Başbakan Yardımcısı Numan Kurtulmuş, İktisadi Araştırmalar Vakfı tarafından düzenlenen “Cumhurbaşkanlığı Hükümet Sistemi Değişikliğinin Türkiye Ekonomisine Etkileri” konulu konferansına katıldı. Şişli’de Grand Cevahir Otel’de düzenlenen konferansta konuşan Kurtulmuş, Almanya’da DİTİB’e bağlı imamların casusluk yaptığı iddialarına ilişkin açıklamalarda bulundu.
Kurtulmuş, “Bizim hiçbir Diyanet İşleri mensubumuz hiçbir DİTİB mensubumuz ajan değildir olamaz. Onları vazifesi insanları fişlemek değildir, olmamıştır, olmayacaktır. Onların vazifesi DEAŞ’ından bilmem kimine kadar farklı, sapık birtakım yanlış İslami uygulamalardan oradaki halkımızı korumak Anadolu topraklarında asırladır yaşamış olan sahih İslam anlayışıyla o insanlarımızı Müslümanca yaşama hakkını temin edecek hizmetler sunmaktır.
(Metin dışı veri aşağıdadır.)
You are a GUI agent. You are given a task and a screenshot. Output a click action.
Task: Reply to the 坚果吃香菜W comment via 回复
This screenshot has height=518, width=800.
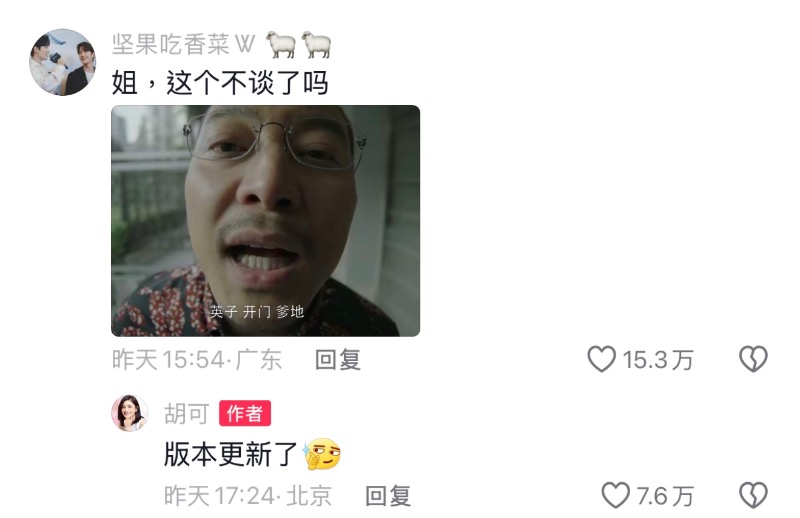point(338,360)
Dini hizmetler yapan bu kişilerin hem de Alman toplumunun da yararına olacak bu hizmetleri sürdüren kişileri böylesine evlerini arayarak bunları suçlu ilan ederek adım atmak Almanya’yı sonunda mahcup ettirir. Birkaç gün sonra mahcup olurlar. Bunun Türk-Alman ilişkilerinin gelişmesine katkıda bulunmaz. Yanlış uygulamalar yapmasınlar. Bu yanlış uygulamalardan vazgeçsinler diye ümit ediyoruz” şeklinde konuştu.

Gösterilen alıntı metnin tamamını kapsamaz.